New Delhi, Wed Apr 10 2013, 00:47 hrs
Prime Minister Manmohan Singh and German Chancellor Angela Merkel are likely to find large unfinished paragraphs in their India-EU free trade agreement when they meet this week.
Despite 16 rounds of negotiations and six years of work, industry and agriculture lobbies on both sides are still working out differences in tax treatment for automobiles, dairy products and movement of professionals across borders.
While the EU companies want to participate in all government tenders, Indians are uncomfortable setting up customs control to see that no intellectual property violations occur in exports from the country. The EU also wants an assurance from India that the European banks would not be divested. According to a government official, the only way out for both the sides it to “temper” their ambitions for an early closure of negotiations. They can resume further negotiations once the deal is sealed, the official said.
Auto sector: The issues in the sector were assumed resolved but the EU has reopened them. Germany has sought an indefinite tariff rate quota on imports of cars from Europe and “an eventual zero duty on all cars while asking for greater opening up of the Indian market to suit EU’s technical regulations”. “We have not agreed to these demands as we have to ensure the interest of our auto industry, which is still at a nascent stage,” the official said.

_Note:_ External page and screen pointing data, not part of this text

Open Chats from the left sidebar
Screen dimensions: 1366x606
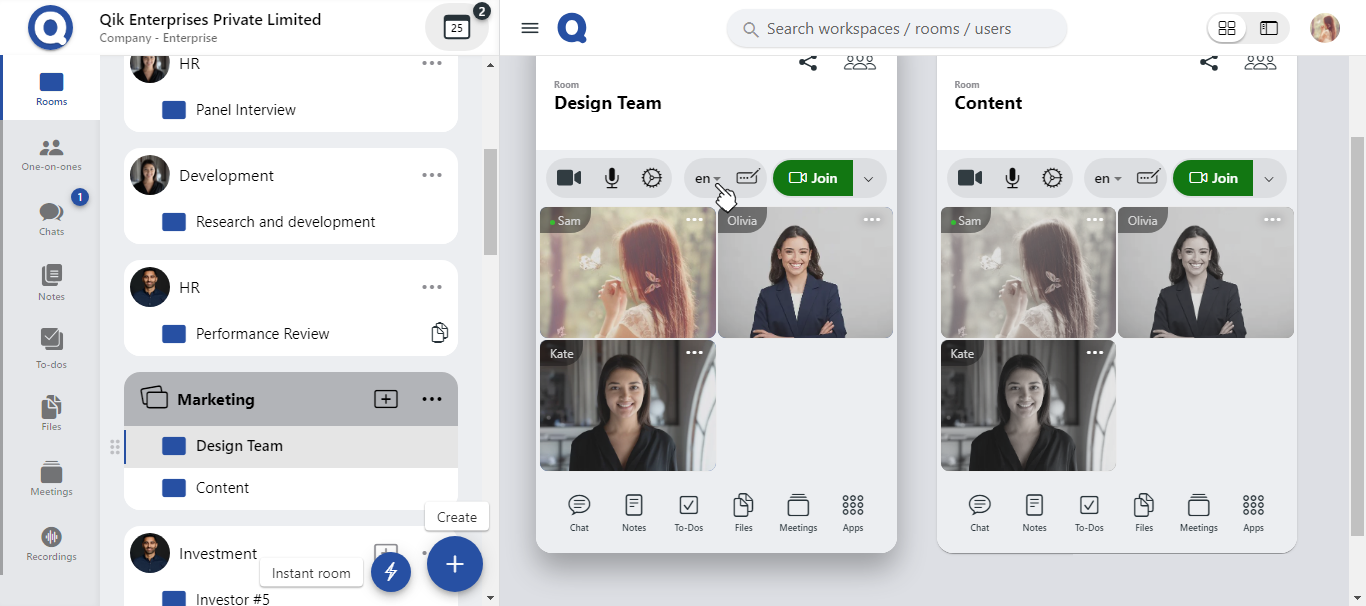coord(51,217)
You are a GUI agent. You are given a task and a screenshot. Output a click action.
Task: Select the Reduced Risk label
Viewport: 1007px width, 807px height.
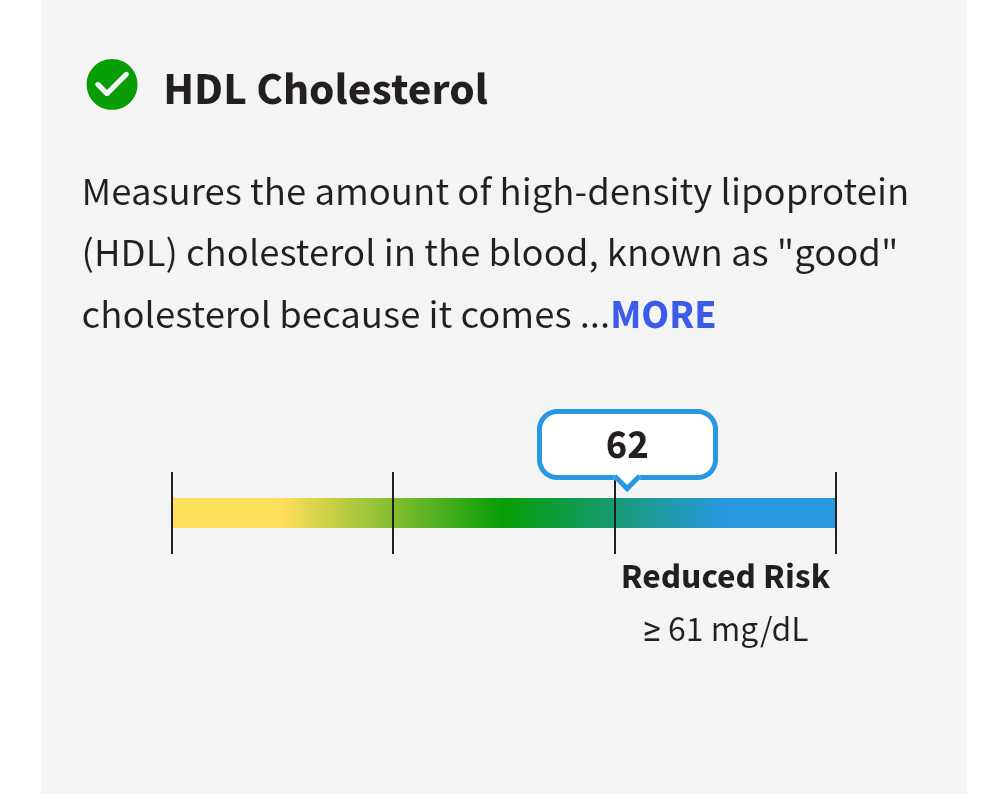tap(725, 577)
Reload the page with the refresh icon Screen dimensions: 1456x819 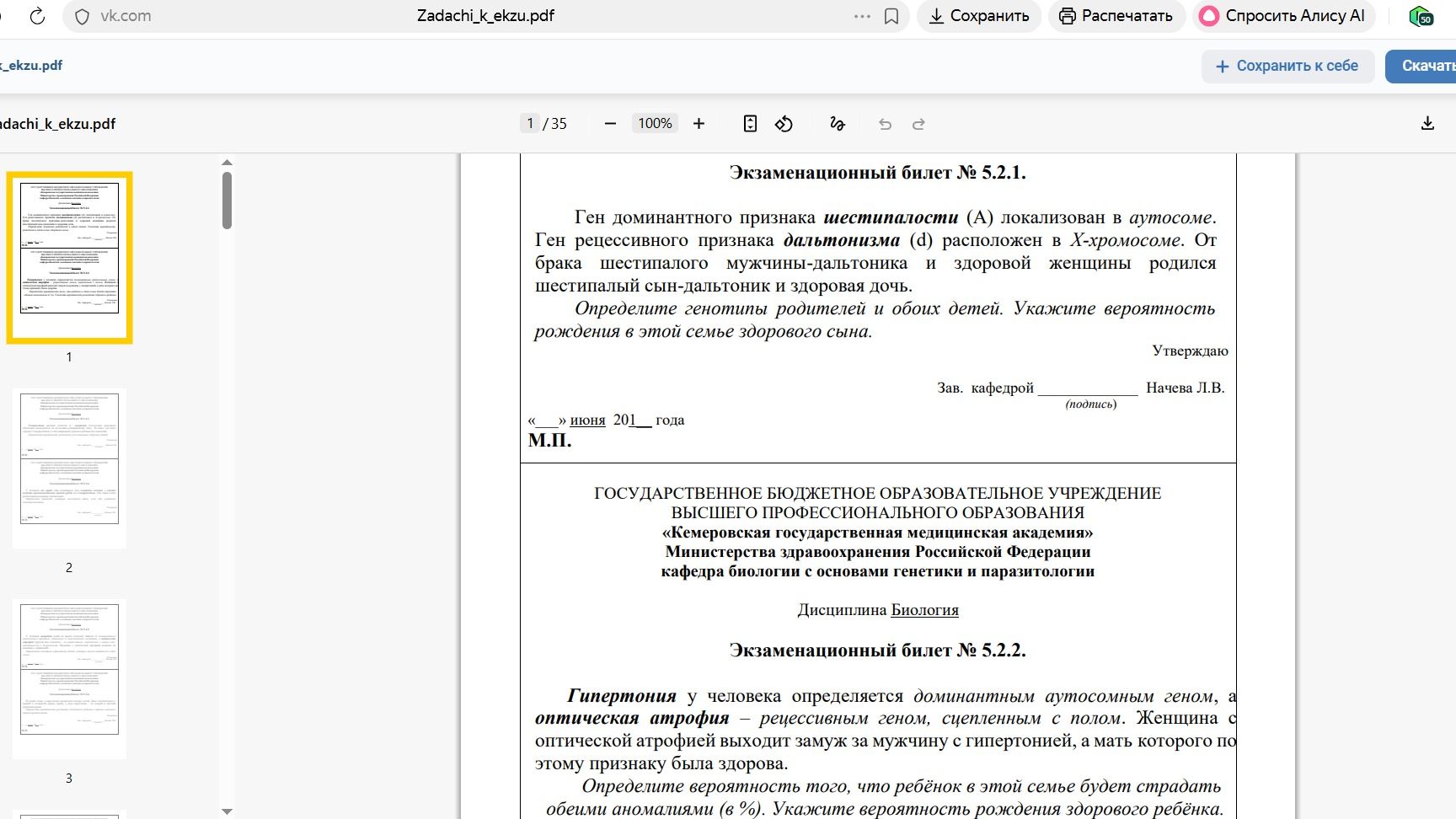click(37, 16)
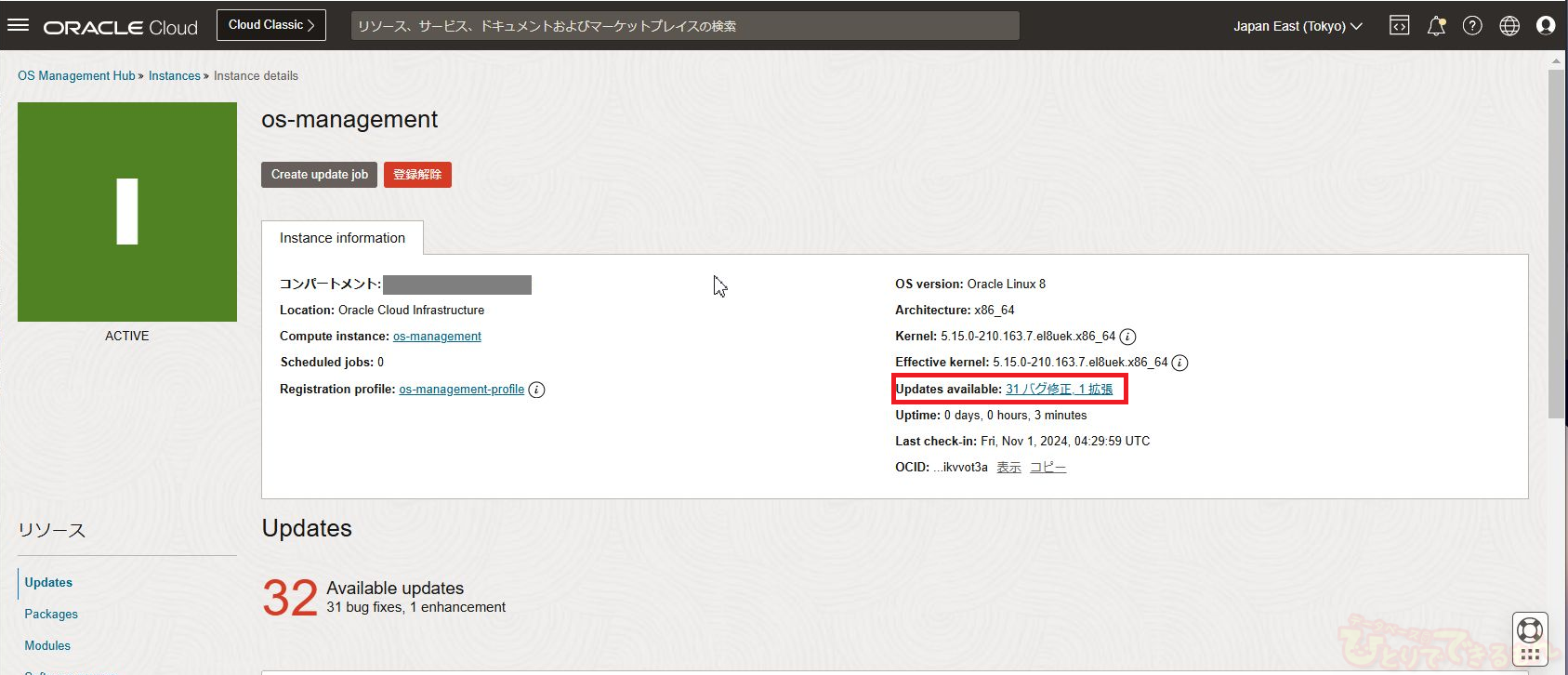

Data secure status: India has still not got data secure status from the EU despite the fact that almost all Fortune 500 companies have entrusted India with their important data.
This has been preventing flow of sophisticated outsourcing business to India and free flow of sensitive information to India such as patient information for tele-medicine. Refusal of the EU to do so will nullify the potential benefits of any market access offered by the EU under Mode 1.
On insurance sector: Further, the EU has also sought an increase in the foreign direct investment (FDI) limit in the insurance sector to 49 per cent from the current 26 per cent, the Bill for which is pending with Parliament. Earlier, the EU had sought opening up of the multi-brand retail sector, a demand which has already been met by India.
free movement of persons: India is concerned about the safeguard clause in Mode 4. The clause kicks in when 20 per cent of the EU’s committed number of professionals enter respective member’s territory. Also, India wants secondary mobility inside EU member states for commercial service suppliers and professionals. However, the EU is reluctant and is yet to decide.
Pharma: The EU has been pushing for rights to seize drugs transiting through its territory in case its custom authorities suspect IP violation. India has refused to give such rights.